[DATA FOR PROCESSING]
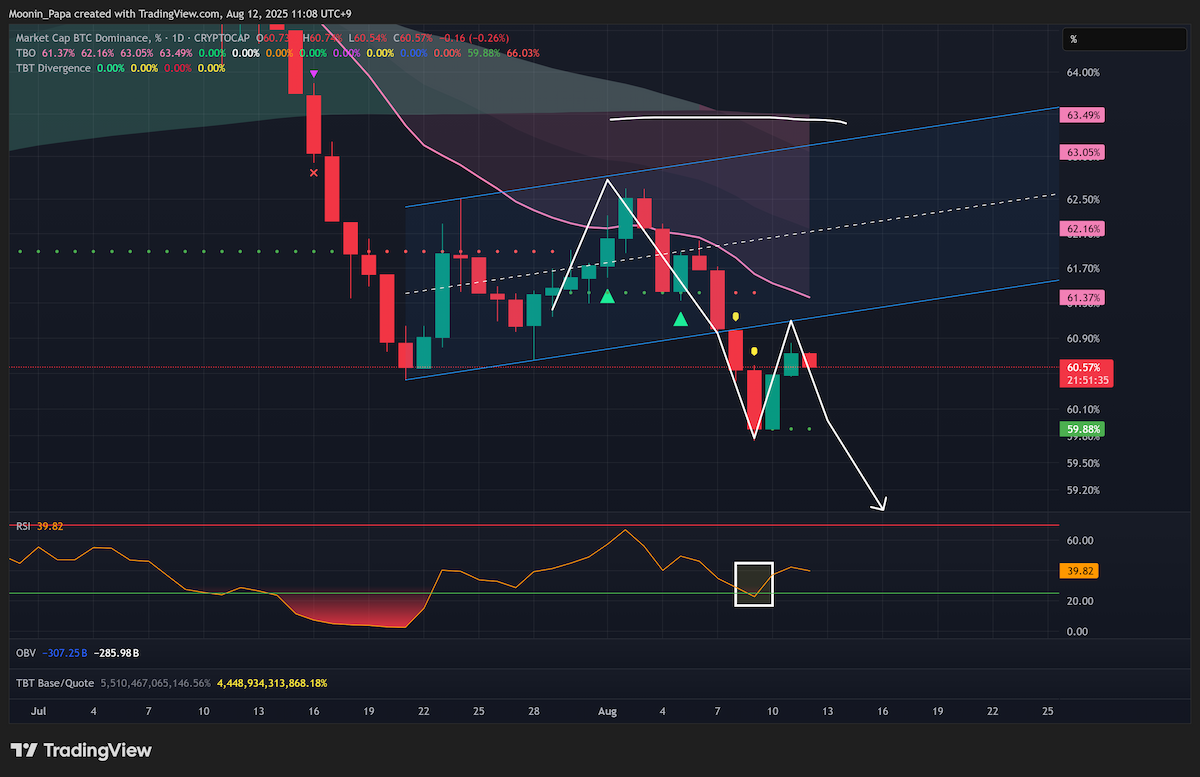This screenshot has width=1200, height=777.
Task: Click the white rectangle highlight on RSI
Action: 754,584
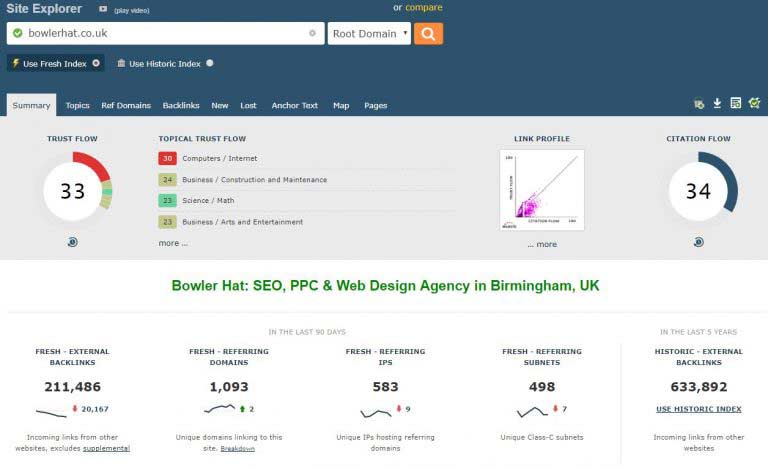768x469 pixels.
Task: Click the verified checkmark icon in tab bar
Action: [x=754, y=103]
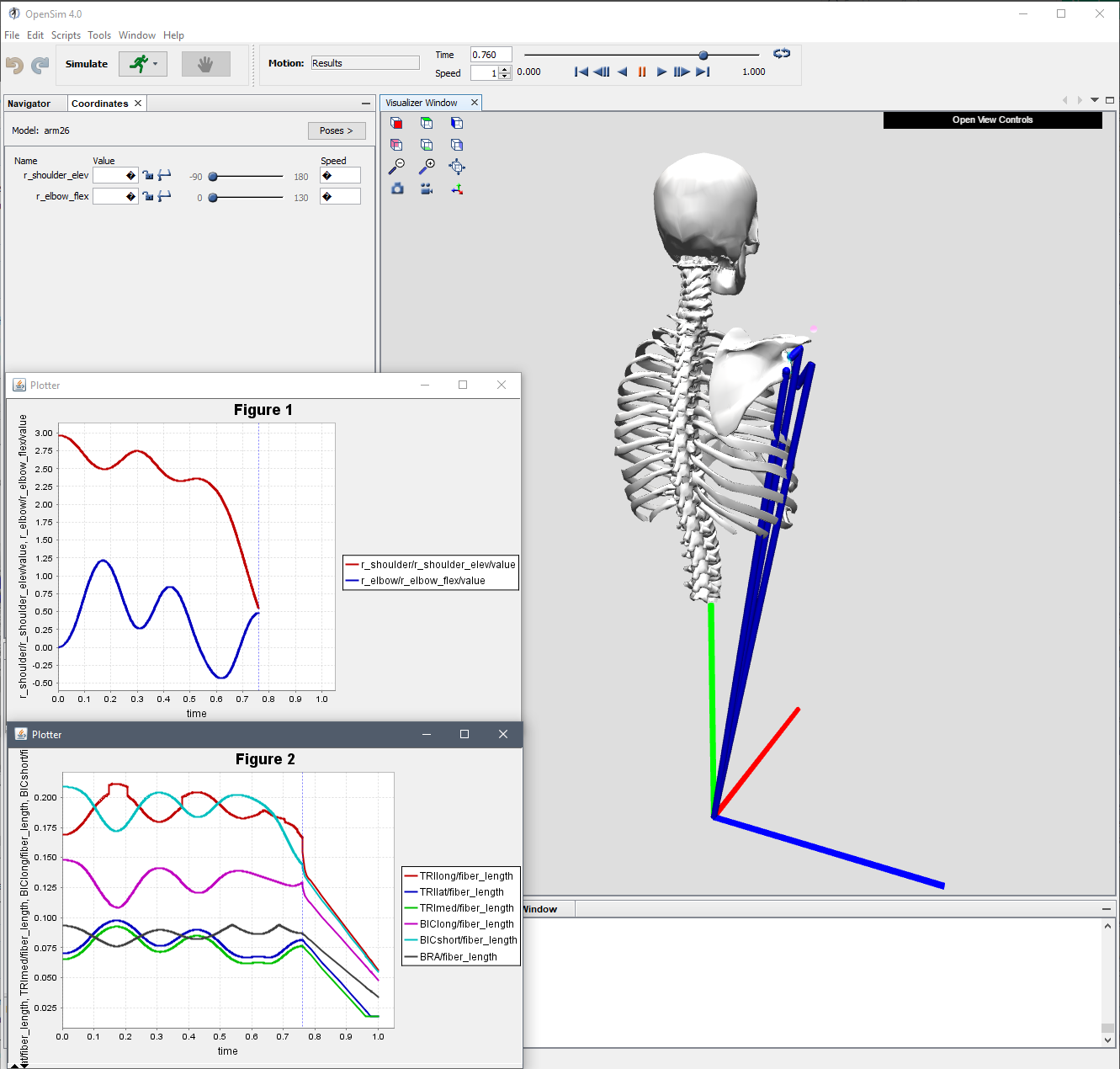Toggle the XYZ axes display icon

[x=457, y=189]
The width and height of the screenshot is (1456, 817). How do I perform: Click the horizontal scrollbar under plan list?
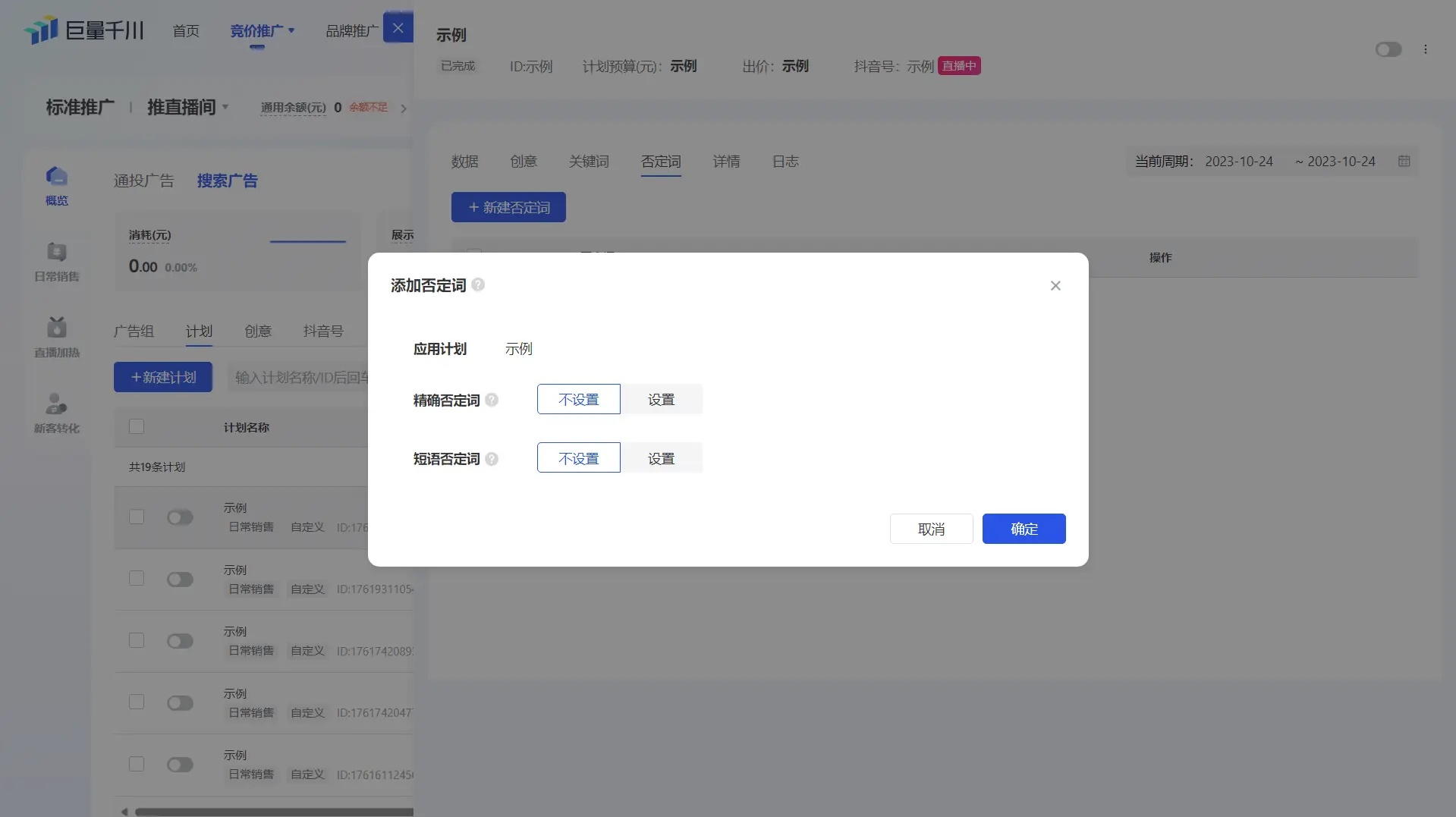(x=273, y=812)
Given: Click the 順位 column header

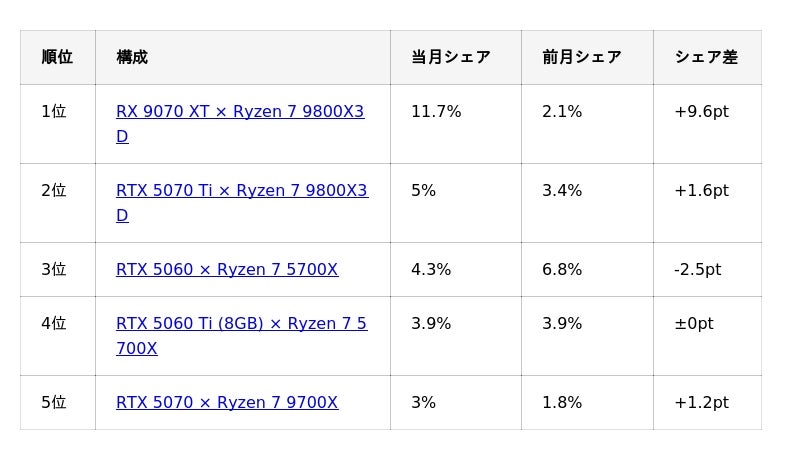Looking at the screenshot, I should pyautogui.click(x=57, y=58).
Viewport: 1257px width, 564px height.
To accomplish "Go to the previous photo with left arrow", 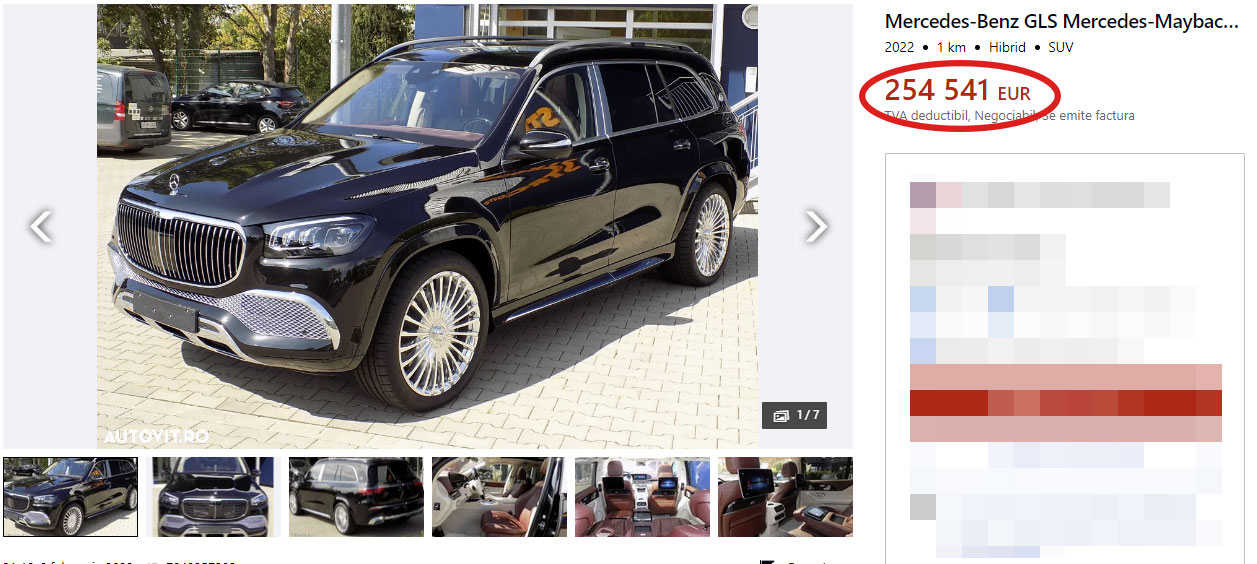I will [x=40, y=226].

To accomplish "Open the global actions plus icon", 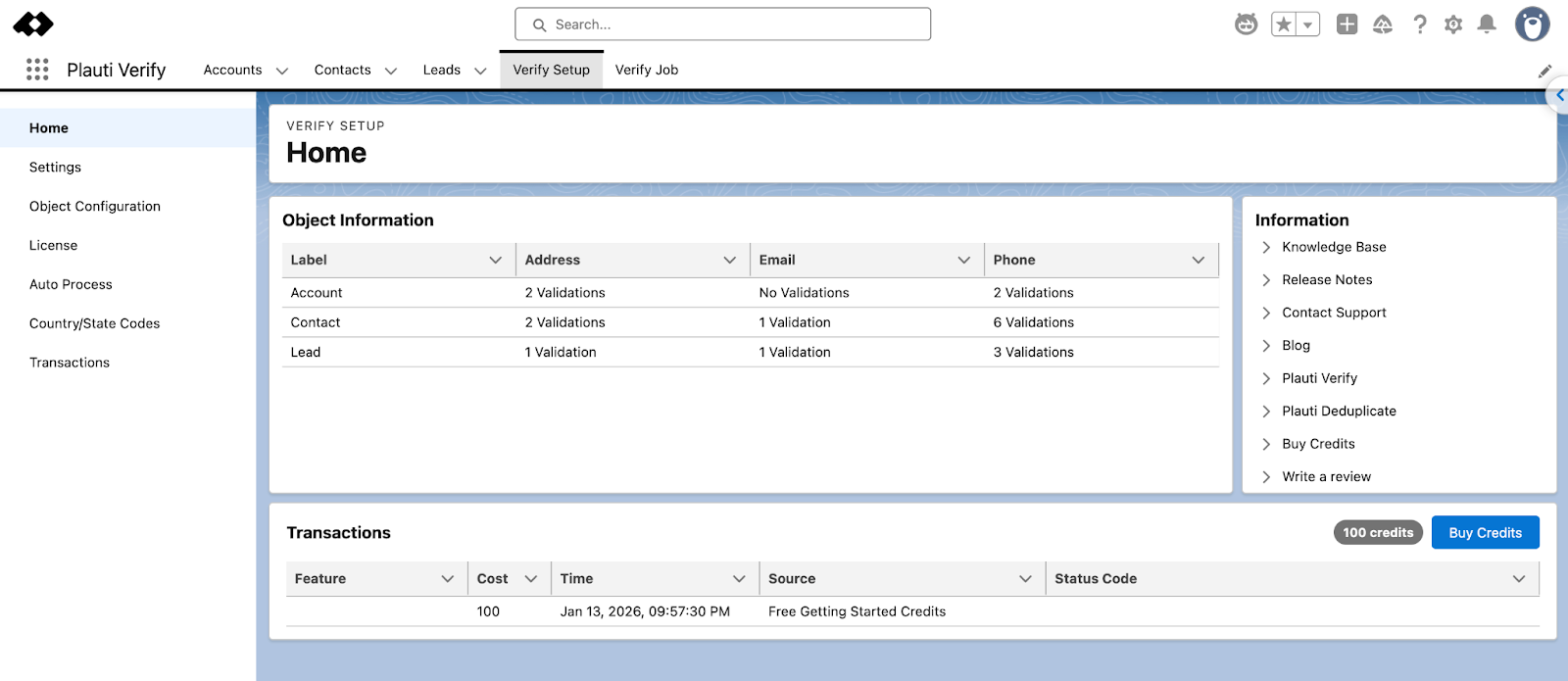I will (x=1347, y=24).
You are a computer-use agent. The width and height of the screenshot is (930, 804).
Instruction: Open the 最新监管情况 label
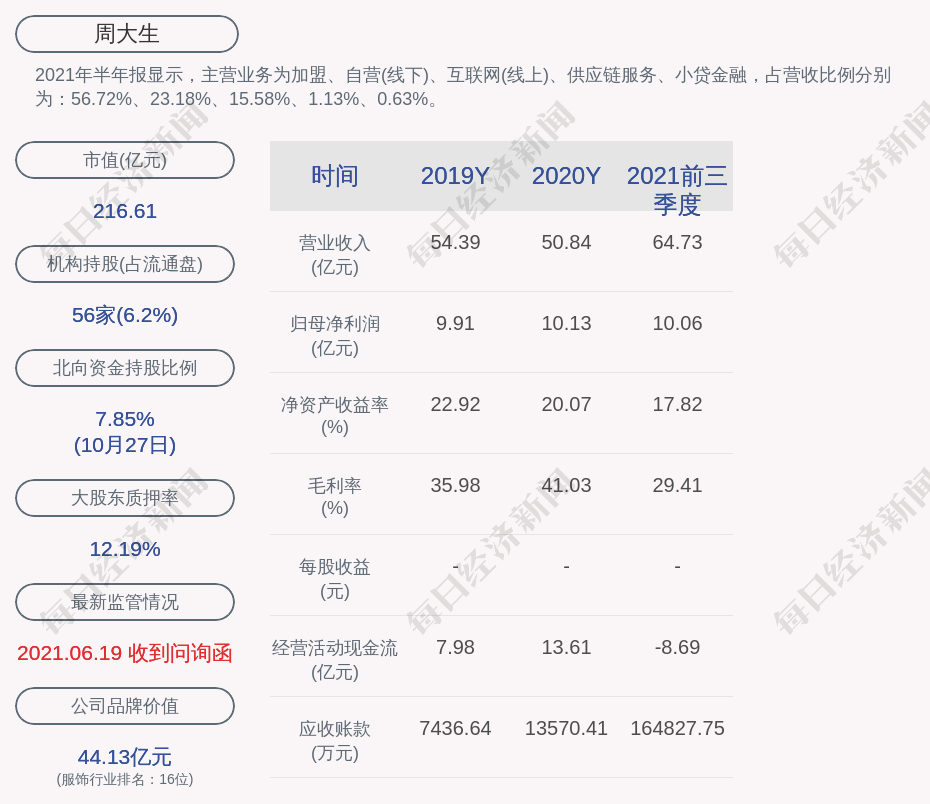(125, 602)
[/DATA FOR PROCESSING]
TASK PROMPT> Write out exactly the stretch of lines that begins with the line containing "You are a computer-use" and ends with the last line of the records above, leaving out the pictures.

EXERCISE ANSWER>
You are a computer-use agent. The width and height of the screenshot is (930, 804).
Instruction: Open the 最新监管情况 label
(125, 602)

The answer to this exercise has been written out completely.